AI Sharkは一日中その主張を撤回し、まず任天堂の予測を2024年秋とした後、任天堂は発売計画を全く確認していないと反論した。これは奇妙な動きだったが、3つのもっともらしい説明ができた。AI Sharkが誤って機密計画を漏らした、噂に基づいて推測しただけ、あるいは、自社製品に注目を集めるために、魅力的なニュース記事で事実を完全に捏造した、という3つの理由が考えられる。
どちらの解釈が真実であろうと、これはCESにおけるAIの存在そのものを完璧に象徴する混沌とした動きだ。今年のCESでは、ビデオゲーム業界は混乱状態だった。AI関連のニュースは数日間にわたる見本市で矢継ぎ早に発表されたが、その性急さゆえに、企業は未だ乗る準備ができていないかもしれない流行に飛びつこうと躍起になっているように見えた。ライセンスデータを使用した正規の製品と、評判の良い企業を装った詐欺を見分けるのは困難だった。人々がAI倫理をこれほど懸念する理由を説明するのに、ホログラムのマリオが人々にTargetで買い物をするように促すという比喩以上に適切なものはないだろう。

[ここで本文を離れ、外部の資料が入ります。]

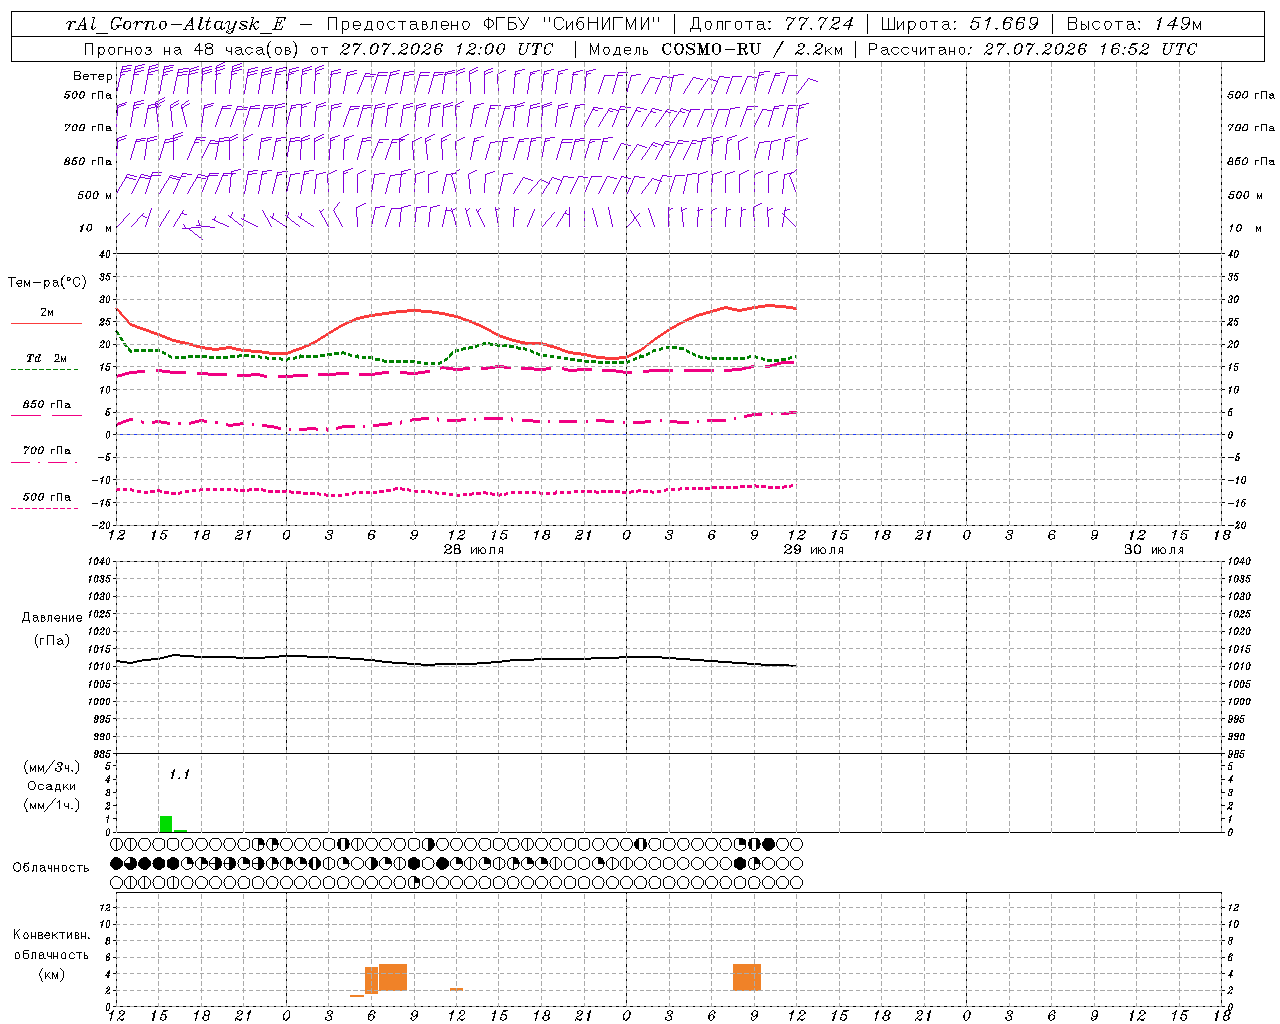This screenshot has width=1280, height=1024.
Task: Click the 30 июля date label
Action: pos(1154,550)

ある時点においては、Replica Studiosのような企業が人間の声を複製することに同意を得ているかどうかは問題ではない。実存的な懸念は、人間性のない未来、製品が芸術よりも優先される未来を私たちが築いているということだ。もしアーティストに物語の意図を込めて手作りさせるのではなく、NPCを完全に自動化するのであれば、一体なぜゲームに組み込む必要があるのだろうか?Nvidia Aceのようなものは、開発者にとって役立つツールというよりは、中身のないエンゲージメントを生むような無意味なコンテンツでゲームを肥大化させるための手段に過ぎない。AI SharkやProtoのような企業が、それを実現するためにプレイヤーを欺こうとしているように見えるという事実は、なおさら懸念すべき事態だ。
もし CES が生成 AI が次に私たちをどこへ導くのかを垣間見せてくれたなら、次の出口で私を降ろしてもらって構いません。